A Comprehensive Approach to Countering Unmanned Aircraft Systems
Drone Forensics | Courtesy of Digital Forensics Magazine
This article has been originally published in the Digital Forensics Magazine, Issue 34, February 2018.
By David Kovar, US, Unmanned & Robotics Systems Analysis (URSA)
By Joel Bollö, SWE, Micro Systemation AB (MSAB)
David Kovar and Joel Bollö explain how the growing use of Unmanned Aerial Vehicles (UAVs) creates new forensic challenges and opportunities for investigators.
Introduction
The popularity of small UAVs (a.k.a. Drones) has been surging for several years now among both hobbyists and professionals in a range of industries, producing stunning videography, superb survey maps, and an increasing tempo of interference with manned aircraft operations.
But this growth has brought risks and threats as well. Malicious actors ranging from ISIS to drug cartels to local criminal organizations have also adopted these highly flexible and capable aircraft for their purposes. ISIS used off-the-shelf UAVs as early as 2014. A BBC article1 suggests that Her Majesty’s Prisons first saw drones overhead in 2013. A blog article2 states that Mexican drug cartels were researching home-built drones for drug deliveries in 2013 as well.
Her Majesty’s Prisons reportedly investigated more than 160 drone-related incidents in the last eighteen months and a heavy lift consumer drone delivered 13 kg of methamphetamines in California late last year. A weaponized DJI Mavic was captured from a Mexican drug cartel months later.
Drones are a component in a larger system, an Unmanned Aerial System (UAS). Information relating to UAS sourcing, construction, tactics, and operations are created, stored, and transmitted throughout the UAS environment. Information resides in sensors, ‘black box’ log files, cell phones used as Ground Control Stations (GCS), and in NVRAMi on flight controllers, GPS chips and other difficult to access hardware. This data, when correctly extracted and accurately analyzed, provides valuable tactical and strategic intelligence about launch locations, flight profiles, and logistical and operational linkages.

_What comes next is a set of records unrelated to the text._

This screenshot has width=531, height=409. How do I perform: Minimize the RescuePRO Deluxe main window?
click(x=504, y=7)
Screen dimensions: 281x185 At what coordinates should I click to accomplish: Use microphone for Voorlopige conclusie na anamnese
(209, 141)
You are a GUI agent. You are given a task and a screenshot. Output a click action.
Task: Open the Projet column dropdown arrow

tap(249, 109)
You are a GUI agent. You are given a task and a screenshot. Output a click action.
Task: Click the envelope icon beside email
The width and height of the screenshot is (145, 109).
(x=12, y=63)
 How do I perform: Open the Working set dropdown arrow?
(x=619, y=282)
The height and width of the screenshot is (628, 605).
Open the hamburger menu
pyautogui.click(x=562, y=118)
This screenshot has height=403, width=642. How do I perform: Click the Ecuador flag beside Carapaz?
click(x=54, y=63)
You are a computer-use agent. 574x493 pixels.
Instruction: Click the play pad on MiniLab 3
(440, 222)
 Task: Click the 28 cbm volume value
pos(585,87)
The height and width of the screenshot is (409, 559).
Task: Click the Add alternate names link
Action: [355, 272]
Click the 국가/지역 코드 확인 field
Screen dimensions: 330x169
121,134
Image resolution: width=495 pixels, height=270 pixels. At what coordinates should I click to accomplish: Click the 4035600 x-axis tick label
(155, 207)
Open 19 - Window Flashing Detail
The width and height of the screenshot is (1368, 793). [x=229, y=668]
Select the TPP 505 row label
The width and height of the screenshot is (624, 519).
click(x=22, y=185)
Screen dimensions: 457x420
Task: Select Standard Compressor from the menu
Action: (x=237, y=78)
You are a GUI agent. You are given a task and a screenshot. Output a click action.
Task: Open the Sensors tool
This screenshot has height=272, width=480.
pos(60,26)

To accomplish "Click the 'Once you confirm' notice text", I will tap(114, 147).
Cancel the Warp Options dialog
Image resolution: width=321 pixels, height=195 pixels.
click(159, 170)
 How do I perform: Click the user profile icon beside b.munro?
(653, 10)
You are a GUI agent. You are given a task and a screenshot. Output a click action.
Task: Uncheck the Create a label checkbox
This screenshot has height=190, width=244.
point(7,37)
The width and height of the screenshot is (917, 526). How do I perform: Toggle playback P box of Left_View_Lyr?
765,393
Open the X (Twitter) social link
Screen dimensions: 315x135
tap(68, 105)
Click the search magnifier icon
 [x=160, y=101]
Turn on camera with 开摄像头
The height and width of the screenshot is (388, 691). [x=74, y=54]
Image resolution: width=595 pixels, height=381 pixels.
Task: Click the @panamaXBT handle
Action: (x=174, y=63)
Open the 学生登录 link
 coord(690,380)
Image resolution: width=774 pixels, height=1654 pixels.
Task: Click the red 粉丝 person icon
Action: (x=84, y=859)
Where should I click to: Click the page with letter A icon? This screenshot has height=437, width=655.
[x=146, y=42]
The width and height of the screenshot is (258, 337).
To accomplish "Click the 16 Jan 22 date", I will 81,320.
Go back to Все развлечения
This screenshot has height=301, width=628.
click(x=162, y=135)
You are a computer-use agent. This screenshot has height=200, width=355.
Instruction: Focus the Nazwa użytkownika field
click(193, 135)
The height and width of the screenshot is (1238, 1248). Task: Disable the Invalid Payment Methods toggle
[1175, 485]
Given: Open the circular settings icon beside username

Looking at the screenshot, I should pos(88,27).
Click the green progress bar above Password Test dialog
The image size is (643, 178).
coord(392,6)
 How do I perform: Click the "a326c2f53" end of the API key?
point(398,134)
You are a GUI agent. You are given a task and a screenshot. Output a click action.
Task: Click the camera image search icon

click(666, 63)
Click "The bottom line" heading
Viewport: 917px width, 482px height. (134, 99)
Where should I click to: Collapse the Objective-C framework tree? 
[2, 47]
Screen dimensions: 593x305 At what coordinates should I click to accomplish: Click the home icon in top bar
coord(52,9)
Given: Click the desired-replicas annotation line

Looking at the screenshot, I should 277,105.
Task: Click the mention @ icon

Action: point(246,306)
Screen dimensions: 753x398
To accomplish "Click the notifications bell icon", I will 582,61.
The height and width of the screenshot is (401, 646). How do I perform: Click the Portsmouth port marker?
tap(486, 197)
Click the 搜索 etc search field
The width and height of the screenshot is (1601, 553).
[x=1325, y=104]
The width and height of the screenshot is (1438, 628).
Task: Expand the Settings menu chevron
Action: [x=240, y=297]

It is important to remember that drones are not some strange new technology for which we require completely new tools and ways of thinking. Innovation is certainly required but it rests on existing forensic principles and techniques. Any drone can be broken down into component parts. Considered in this light, they are simply an instance of the Internet of Things (IoT) or a Cyber-Physical Engineered System (CPES), a network of sensors, storage, CPUs, and actuators with network connections that enable them to share data and control information. All of these components are involved in a complex, often real-time, flow of telemetry, sensor, and environmental data in clear text, binary, and encrypted formats.
The art and science of UAV forensics is at the point where mobile device forensics was 10 years ago.
So, a single drone is an IoT/CPES instance unto itself, several CPUs, a network and sensors all on board talking to external systems via network links. In most cases those external systems are a remote controller and the GCS, often a standard mobile device. Extending outward, a swarm of drones is a collection of inter-operating IoT/CPES instances. To understand the entire environment we need to break all of these instances down into component parts, CPUs, networks, sensors etc., establishing a foundation, and building a complete picture from the component parts. Many of those component parts are familiar to us, particularly the mobile devices used to control the drones.